Directions: Put the records below into a JSON list of strings, with one string for each line and blank lines omitted.

Recorded data:
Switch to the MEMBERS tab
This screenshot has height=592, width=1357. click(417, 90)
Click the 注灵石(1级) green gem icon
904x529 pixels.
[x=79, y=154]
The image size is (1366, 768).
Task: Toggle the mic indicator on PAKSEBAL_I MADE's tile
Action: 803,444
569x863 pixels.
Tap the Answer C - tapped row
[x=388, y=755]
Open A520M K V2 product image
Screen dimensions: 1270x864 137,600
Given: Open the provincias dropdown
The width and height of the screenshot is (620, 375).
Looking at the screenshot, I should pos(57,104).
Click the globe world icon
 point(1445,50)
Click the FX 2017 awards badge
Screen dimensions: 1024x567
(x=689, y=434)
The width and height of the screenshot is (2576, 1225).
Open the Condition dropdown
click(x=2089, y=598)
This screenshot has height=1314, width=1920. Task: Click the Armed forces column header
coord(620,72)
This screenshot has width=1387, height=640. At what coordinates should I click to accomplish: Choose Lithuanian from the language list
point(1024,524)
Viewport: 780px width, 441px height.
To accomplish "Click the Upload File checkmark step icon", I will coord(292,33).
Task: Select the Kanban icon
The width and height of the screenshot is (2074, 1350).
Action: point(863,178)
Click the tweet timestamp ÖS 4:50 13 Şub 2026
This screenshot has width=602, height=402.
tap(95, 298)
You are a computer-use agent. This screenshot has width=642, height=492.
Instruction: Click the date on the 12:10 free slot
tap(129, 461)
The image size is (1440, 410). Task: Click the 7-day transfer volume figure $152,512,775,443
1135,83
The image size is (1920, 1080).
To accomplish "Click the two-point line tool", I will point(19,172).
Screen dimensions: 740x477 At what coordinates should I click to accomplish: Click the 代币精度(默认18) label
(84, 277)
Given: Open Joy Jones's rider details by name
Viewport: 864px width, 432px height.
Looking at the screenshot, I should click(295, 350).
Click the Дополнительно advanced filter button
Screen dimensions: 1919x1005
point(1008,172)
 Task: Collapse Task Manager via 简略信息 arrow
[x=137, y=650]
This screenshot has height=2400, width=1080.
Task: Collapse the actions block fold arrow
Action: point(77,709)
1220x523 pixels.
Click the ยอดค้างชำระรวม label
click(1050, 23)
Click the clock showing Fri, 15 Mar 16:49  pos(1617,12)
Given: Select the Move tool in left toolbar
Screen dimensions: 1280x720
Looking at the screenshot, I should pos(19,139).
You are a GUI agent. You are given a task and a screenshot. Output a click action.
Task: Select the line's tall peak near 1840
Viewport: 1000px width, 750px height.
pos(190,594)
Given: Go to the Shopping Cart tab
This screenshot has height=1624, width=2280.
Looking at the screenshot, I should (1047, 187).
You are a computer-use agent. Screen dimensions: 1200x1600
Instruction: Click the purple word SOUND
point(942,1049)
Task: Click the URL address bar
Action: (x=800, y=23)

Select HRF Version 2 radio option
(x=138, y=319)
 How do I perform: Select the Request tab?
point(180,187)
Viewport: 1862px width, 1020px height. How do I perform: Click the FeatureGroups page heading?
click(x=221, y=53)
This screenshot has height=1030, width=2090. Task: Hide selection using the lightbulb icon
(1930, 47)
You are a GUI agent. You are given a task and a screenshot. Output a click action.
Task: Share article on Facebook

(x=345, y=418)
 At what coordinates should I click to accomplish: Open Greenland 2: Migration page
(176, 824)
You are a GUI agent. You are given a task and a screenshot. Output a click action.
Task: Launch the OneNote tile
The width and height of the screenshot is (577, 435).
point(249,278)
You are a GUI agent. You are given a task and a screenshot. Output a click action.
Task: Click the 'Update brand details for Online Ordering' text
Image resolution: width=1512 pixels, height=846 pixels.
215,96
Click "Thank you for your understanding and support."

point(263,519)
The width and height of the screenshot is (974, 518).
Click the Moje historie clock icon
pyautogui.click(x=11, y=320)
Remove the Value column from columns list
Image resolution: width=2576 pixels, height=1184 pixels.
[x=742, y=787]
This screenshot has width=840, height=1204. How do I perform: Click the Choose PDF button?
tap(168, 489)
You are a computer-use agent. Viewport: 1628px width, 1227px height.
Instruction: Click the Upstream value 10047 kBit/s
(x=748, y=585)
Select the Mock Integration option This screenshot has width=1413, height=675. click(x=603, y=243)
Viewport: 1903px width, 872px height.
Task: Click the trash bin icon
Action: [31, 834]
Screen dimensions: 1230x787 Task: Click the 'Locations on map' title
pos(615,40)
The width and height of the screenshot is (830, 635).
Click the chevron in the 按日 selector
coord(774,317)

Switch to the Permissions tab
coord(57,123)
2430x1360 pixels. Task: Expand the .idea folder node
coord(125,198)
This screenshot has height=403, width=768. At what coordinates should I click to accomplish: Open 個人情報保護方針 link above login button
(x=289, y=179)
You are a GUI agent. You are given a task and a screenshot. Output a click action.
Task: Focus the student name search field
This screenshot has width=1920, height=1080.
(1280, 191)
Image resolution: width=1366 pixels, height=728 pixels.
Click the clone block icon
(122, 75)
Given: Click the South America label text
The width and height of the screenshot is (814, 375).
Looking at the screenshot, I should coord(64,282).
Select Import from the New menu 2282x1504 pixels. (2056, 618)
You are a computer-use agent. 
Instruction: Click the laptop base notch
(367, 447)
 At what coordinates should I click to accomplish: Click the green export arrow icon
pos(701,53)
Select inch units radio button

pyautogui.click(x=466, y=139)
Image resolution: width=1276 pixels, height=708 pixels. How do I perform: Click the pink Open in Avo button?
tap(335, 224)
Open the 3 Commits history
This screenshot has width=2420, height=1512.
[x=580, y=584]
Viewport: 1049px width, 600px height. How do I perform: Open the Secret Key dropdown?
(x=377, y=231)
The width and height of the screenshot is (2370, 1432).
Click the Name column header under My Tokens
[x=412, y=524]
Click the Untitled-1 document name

Result of this task:
[
  "Switch to the MEMBERS tab",
  "This screenshot has height=592, width=1357. click(417, 90)",
  "Click the 注灵石(1级) green gem icon",
  "904x529 pixels.",
  "[x=79, y=154]",
  "The image size is (1366, 768).",
  "Task: Toggle the mic indicator on PAKSEBAL_I MADE's tile",
  "Action: 803,444",
  "569x863 pixels.",
  "Tap the Answer C - tapped row",
  "[x=388, y=755]",
  "Open A520M K V2 product image",
  "Screen dimensions: 1270x864 137,600",
  "Given: Open the provincias dropdown",
  "The width and height of the screenshot is (620, 375).",
  "Looking at the screenshot, I should pos(57,104).",
  "Click the globe world icon",
  " point(1445,50)",
  "Click the FX 2017 awards badge",
  "Screen dimensions: 1024x567",
  "(x=689, y=434)",
  "The width and height of the screenshot is (2576, 1225).",
  "Open the Condition dropdown",
  "click(x=2089, y=598)",
  "This screenshot has height=1314, width=1920. Task: Click the Armed forces column header",
  "coord(620,72)",
  "This screenshot has width=1387, height=640. At what coordinates should I click to accomplish: Choose Lithuanian from the language list",
  "point(1024,524)",
  "Viewport: 780px width, 441px height.",
  "To accomplish \"Click the Upload File checkmark step icon\", I will coord(292,33).",
  "Task: Select the Kanban icon",
  "The width and height of the screenshot is (2074, 1350).",
  "Action: point(863,178)",
  "Click the tweet timestamp ÖS 4:50 13 Şub 2026",
  "This screenshot has width=602, height=402.",
  "tap(95, 298)",
  "You are a computer-use agent. This screenshot has width=642, height=492.",
  "Instruction: Click the date on the 12:10 free slot",
  "tap(129, 461)",
  "The image size is (1440, 410). Task: Click the 7-day transfer volume figure $152,512,775,443",
  "1135,83",
  "The image size is (1920, 1080).",
  "To accomplish \"Click the two-point line tool\", I will point(19,172).",
  "Screen dimensions: 740x477 At what coordinates should I click to accomplish: Click the 代币精度(默认18) label",
  "(84, 277)",
  "Given: Open Joy Jones's rider details by name",
  "Viewport: 864px width, 432px height.",
  "Looking at the screenshot, I should click(295, 350).",
  "Click the Дополнительно advanced filter button",
  "Screen dimensions: 1919x1005",
  "point(1008,172)",
  " Task: Collapse Task Manager via 简略信息 arrow",
  "[x=137, y=650]",
  "This screenshot has height=2400, width=1080.",
  "Task: Collapse the actions block fold arrow",
  "Action: point(77,709)",
  "1220x523 pixels.",
  "Click the ยอดค้างชำระรวม label",
  "click(1050, 23)",
  "Click the clock showing Fri, 15 Mar 16:49  pos(1617,12)",
  "Given: Select the Move tool in left toolbar",
  "Screen dimensions: 1280x720",
  "Looking at the screenshot, I should pos(19,139).",
  "You are a GUI agent. You are given a task and a screenshot. Output a click action.",
  "Task: Select the line's tall peak near 1840",
  "Viewport: 1000px width, 750px height.",
  "pos(190,594)",
  "Given: Go to the Shopping Cart tab",
  "This screenshot has height=1624, width=2280.",
  "Looking at the screenshot, I should (1047, 187).",
  "You are a computer-use agent. Screen dimensions: 1200x1600",
  "Instruction: Click the purple word SOUND",
  "point(942,1049)",
  "Task: Click the URL address bar",
  "Action: (x=800, y=23)",
  "Select HRF Version 2 radio option",
  "(x=138, y=319)",
  " How do I perform: Select the Request tab?",
  "point(180,187)",
  "Viewport: 1862px width, 1020px height. How do I perform: Click the FeatureGroups page heading?",
  "click(x=221, y=53)",
  "This screenshot has height=1030, width=2090. Task: Hide selection using the lightbulb icon",
  "(1930, 47)",
  "You are a GUI agent. You are given a task and a screenshot. Output a click action.",
  "Task: Share article on Facebook",
  "(x=345, y=418)",
  " At what coordinates should I click to accomplish: Open Greenland 2: Migration page",
  "(176, 824)",
  "You are a GUI agent. You are given a task and a screenshot. Output a click action.",
  "Task: Launch the OneNote tile",
  "The width and height of the screenshot is (577, 435).",
  "point(249,278)",
  "You are a GUI agent. You are given a task and a screenshot. Output a click action.",
  "Task: Click the 'Update brand details for Online Ordering' text",
  "Image resolution: width=1512 pixels, height=846 pixels.",
  "215,96",
  "Click \"Thank you for your understanding and support.\"",
  "point(263,519)",
  "The width and height of the screenshot is (974, 518).",
  "Click the Moje historie clock icon",
  "pyautogui.click(x=11, y=320)",
  "Remove the Value column from columns list",
  "Image resolution: width=2576 pixels, height=1184 pixels.",
  "[x=742, y=787]",
  "This screenshot has width=840, height=1204. How do I perform: Click the Choose PDF button?",
  "tap(168, 489)",
  "You are a computer-use agent. Viewport: 1628px width, 1227px height.",
  "Instruction: Click the Upstream value 10047 kBit/s",
  "(x=748, y=585)",
  "Select the Mock Integration option This screenshot has width=1413, height=675. click(x=603, y=243)",
  "Viewport: 1903px width, 872px height.",
  "Task: Click the trash bin icon",
  "Action: [31, 834]",
  "Screen dimensions: 1230x787 Task: Click the 'Locations on map' title",
  "pos(615,40)",
  "The width and height of the screenshot is (830, 635).",
  "Click the chevron in the 按日 selector",
  "coord(774,317)",
  "Switch to the Permissions tab",
  "coord(57,123)",
  "2430x1360 pixels. Task: Expand the .idea folder node",
  "coord(125,198)",
  "This screenshot has height=403, width=768. At what coordinates should I click to accomplish: Open 個人情報保護方針 link above login button",
  "(x=289, y=179)",
  "You are a GUI agent. You are given a task and a screenshot. Output a click action.",
  "Task: Focus the student name search field",
  "This screenshot has width=1920, height=1080.",
  "(1280, 191)",
  "Image resolution: width=1366 pixels, height=728 pixels.",
  "Click the clone block icon",
  "(122, 75)",
  "Given: Click the South America label text",
  "The width and height of the screenshot is (814, 375).",
  "Looking at the screenshot, I should coord(64,282).",
  "Select Import from the New menu 2282x1504 pixels. (2056, 618)",
  "You are a computer-use agent. ",
  "Instruction: Click the laptop base notch",
  "(367, 447)",
  " At what coordinates should I click to accomplish: Click the green export arrow icon",
  "pos(701,53)",
  "Select inch units radio button",
  "pyautogui.click(x=466, y=139)",
  "Image resolution: width=1276 pixels, height=708 pixels. How do I perform: Click the pink Open in Avo button?",
  "tap(335, 224)",
  "Open the 3 Commits history",
  "This screenshot has width=2420, height=1512.",
  "[x=580, y=584]",
  "Viewport: 1049px width, 600px height. How do I perform: Open the Secret Key dropdown?",
  "(x=377, y=231)",
  "The width and height of the screenshot is (2370, 1432).",
  "Click the Name column header under My Tokens",
  "[x=412, y=524]",
  "Click the Untitled-1 document name"
]